Senate resumes to push for changes

By Moses Njagih

Nairobi, Kenya: The Senate resumes its sittings Tuesday, with a push for creation of its own welfare commission on the agenda.

The creation of the Senate Service Commission – an independent administrative body that would be autonomous from the Parliamentary Service Commission – is among the major amendments proposed by the subcommittee of the powerful Rules and Business Committee that has been reviewing the Senate’s Standing Orders.

The subcommittee, chaired by Meru Senator Kiraitu Murungi and his Siaya counterpart James Orengo, has recommended major amendments to the Standing Orders, which the House inherited from the 10th Parliament.

The subcommittee has also proposed increasing the number of Senate committees, splitting the larger ones, and importantly creating a watchdog County Public Accounts and Investment Committee.

Debate on the sub committee’s report was cut short, hardly before Kiraitu moved it for debate before the Senate went on recess, prompting the Speaker Ekwe Ethuro to direct that the same be prioritised when it convenes.

Ethuro hailed the proposal for the creation of an independent service commission for the Senate, saying this would ensure efficiency in administration of House business.

 In other proposed amendments, unlike in the National Assembly, senators will now commence their Wednesday sittings at 10am as opposed to 9am.

They have also amended Standing Order 25, giving room to the Speaker of the Senate, after consulting the Majority and Minority Leaders, to allow a visiting Head of State or other visiting dignitary to address the Senate.

The changes also allow the Speaker, after consultation with the Speaker of the National Assembly, to arrange a joint sitting of Parliament for purposes of an address by a visiting President or a dignitary.

If passed, governors will also get a chance to address the Senate, through a message to the Speaker, on a topic of their choice.

The Senate speaker will also render advisory opinions to county assemblies, either at the request of local speakers or at the initiative of the Senate Speaker.

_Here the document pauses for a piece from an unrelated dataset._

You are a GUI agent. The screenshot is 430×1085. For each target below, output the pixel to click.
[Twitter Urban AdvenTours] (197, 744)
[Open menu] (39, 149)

In the new standing orders, lady senators, just like their counterparts in the National Assembly, will be allowed to enter the chambers with their handbags, but of a “reasonable size”. The current Standing Orders do not allow this. The senators also proposed their own prayer. Currently the two houses have a joint prayer, which is recited at the start of each sitting of the House or a committee of the House.